Faulty network card crashes my server

Hello,

I have been using Restic 0.9.6 without a problem for many months on my Centos 8 server. It is not a beefy machine but it gets the job done. The repo size is ~500GB

Today I upgraded to 0.10.0 and ran my backup.
After I while my server became unresponsive and I had to restart with hardware button.
There is nothing in the logfiles, so I guess the panic information was not written.
At point of crash I was connected via SSH which also did not show any helpful info.

Can anybody help me here?
Thanks!

Please run it over SSH or something so you can grab the entire command you run and all of its output and paste it here. You can also send the restic process a SIGABRT when it appears to have stalled, hopefully that can show you a stacktrace that you can paste here too. See if any of that is doable :slight_smile:

I’m running the following command with a simple bash script
restic backup $RESTIC_REPO $SOURCE --cleanup-cache --ignore-inode --exclude="parent.lock" --verbose --verbose

I’ll try to get a stacktrace, but not sure if I can find the right moment before it stops.

Please make a complete paste including the entire command, the values of the environment variables (obfuscated to not show sensitive information of course), and the entire output of the command.

So far I have not been able to send the signal.
During backup these errors are showing error: Readdirnames /mnt/path/file.jpg: failed: readdirent: no such file or directory no such file or directory but the files in question exist. I cannot remember seeing that before.

@uok I have asked you several times now to provide a paste with the following in it:

  • The full command you use to run restic.
  • The value of the environment variables you use in that command.
  • The entire output from restic when this command is run.

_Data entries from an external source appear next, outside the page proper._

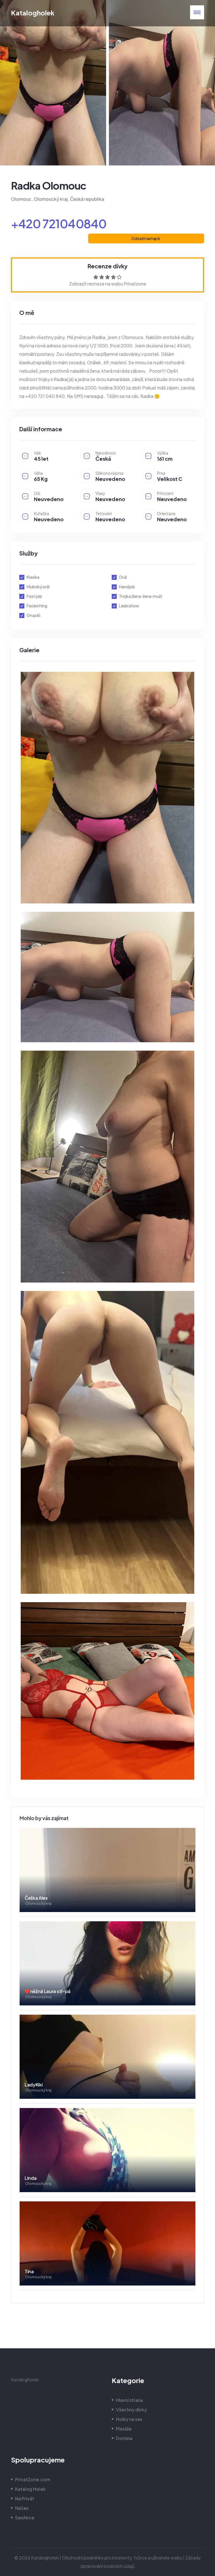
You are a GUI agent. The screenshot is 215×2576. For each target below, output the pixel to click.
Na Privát (24, 2498)
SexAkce (24, 2517)
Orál (123, 577)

Yet you only provide piece by piece of it, and still not all of it. Am I being unclear, or what is the reason that you are not providing the information I ask you for?

I posted the command above and I do not use special environment variables. Restic is only informing me about new/modified files until it crashes. As I wrote I was not able to send the signal in time.

How much free memory does the server have? What is behind /mnt/path/file.jpg? A network filesystem or a local filesystem? Where is the repository stored? What are the first few lines output by restic?

1 GB free mem during restic run (I know this is not much, but in the past this never was a problem), files are read from mount (which points to Windows share on PC), repository is stored on local disk (server).
When Restic starts it reads repo info and then is normal output with new/modified file list and progress status.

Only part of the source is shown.